Copy out every line of the items, starting at the one that contains "Return [x, y] for each given word" and ending at the last item, requests included. Offset each coordinate in the answers by adding 114, and leave the pictures out.

•••••

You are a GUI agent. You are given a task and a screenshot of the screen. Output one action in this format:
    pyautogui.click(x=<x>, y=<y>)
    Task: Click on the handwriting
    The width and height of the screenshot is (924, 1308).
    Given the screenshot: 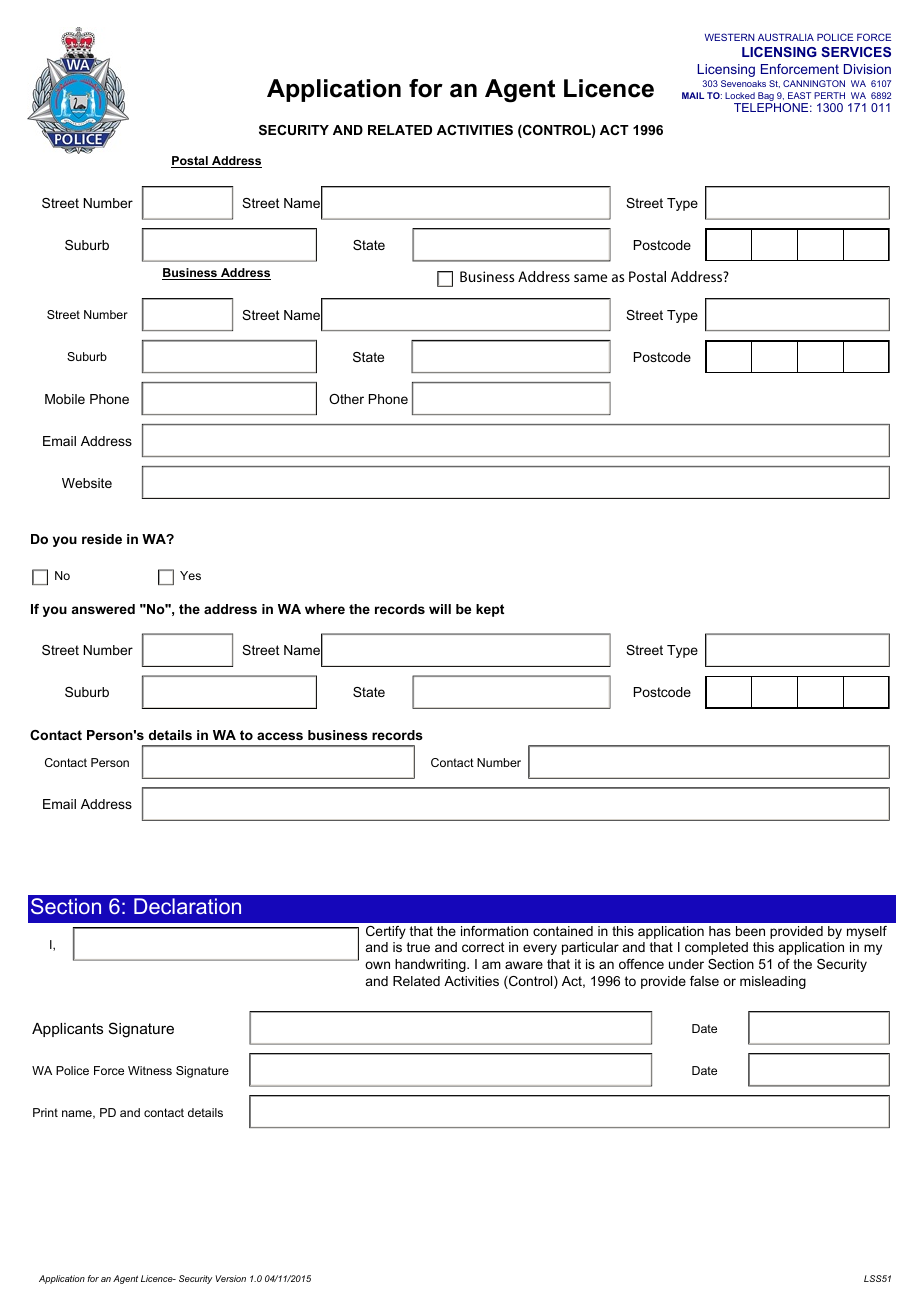 What is the action you would take?
    pyautogui.click(x=431, y=965)
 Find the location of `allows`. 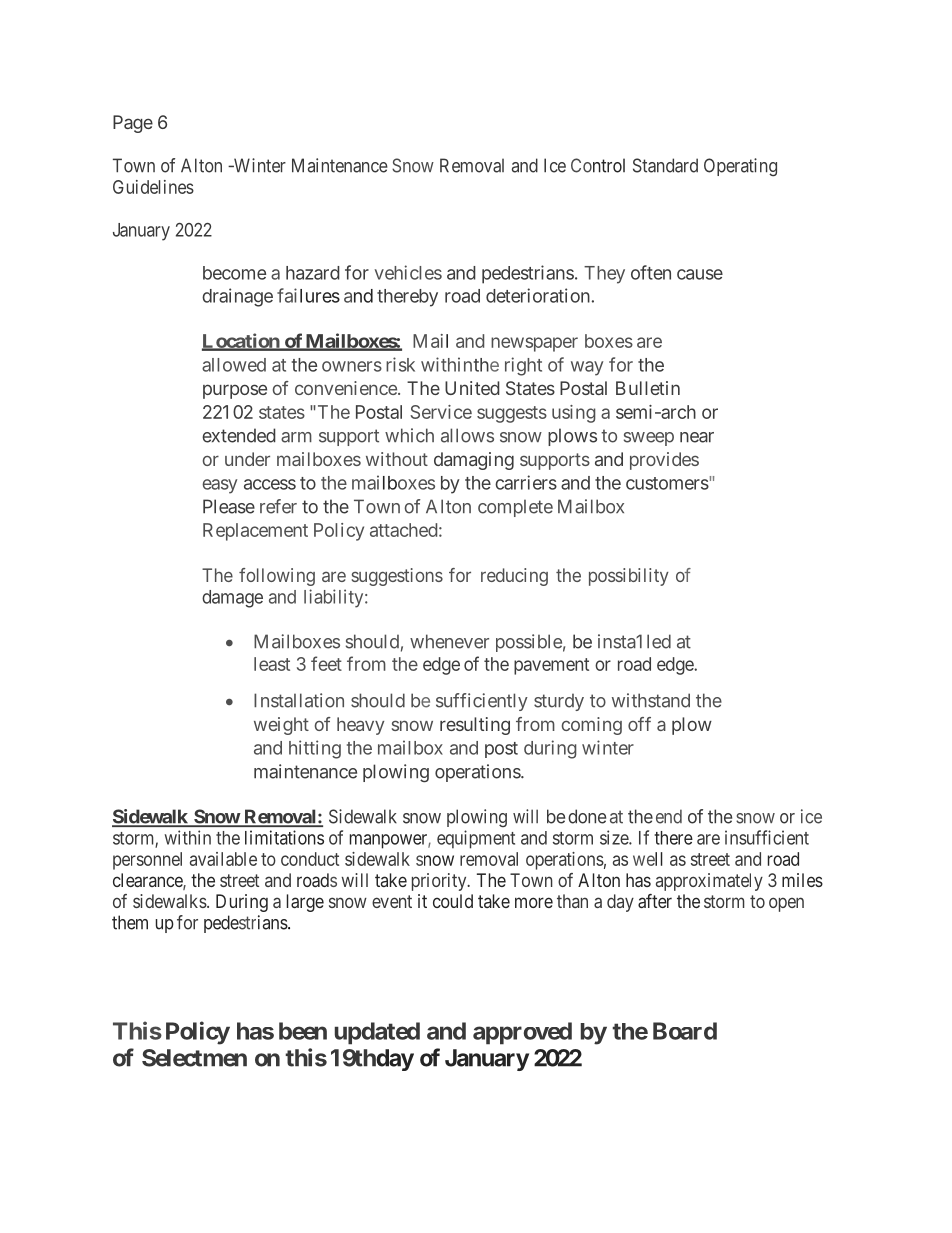

allows is located at coordinates (467, 435).
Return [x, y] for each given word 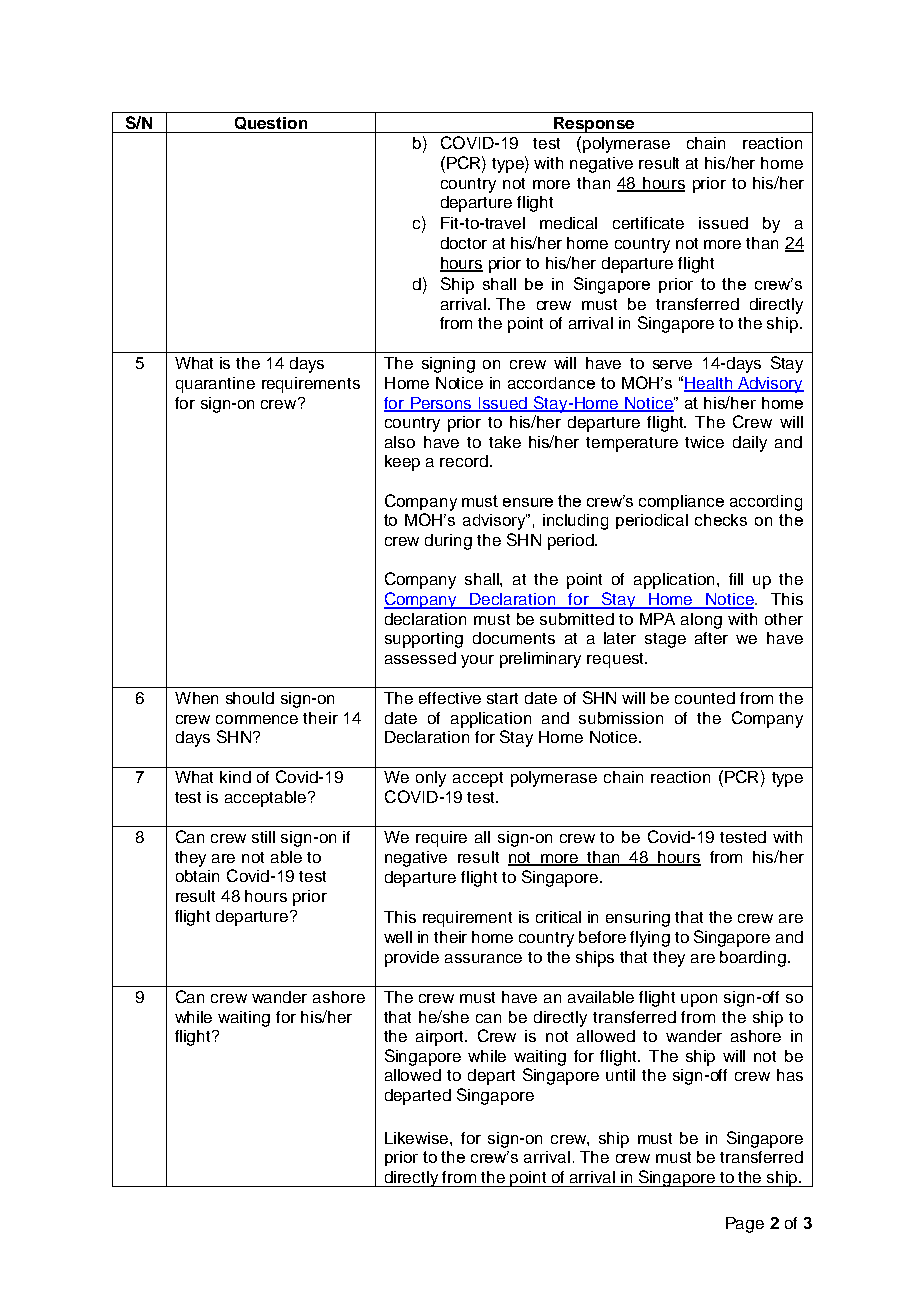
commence [257, 719]
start [502, 698]
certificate [648, 223]
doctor [464, 243]
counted [705, 698]
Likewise [418, 1138]
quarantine [215, 385]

•••••

_Solution for this task_:
Return [x, y] for each given word 
commence [371, 833]
start [616, 812]
certificate [762, 337]
doctor [578, 357]
counted [819, 812]
Likewise [532, 1252]
quarantine [329, 499]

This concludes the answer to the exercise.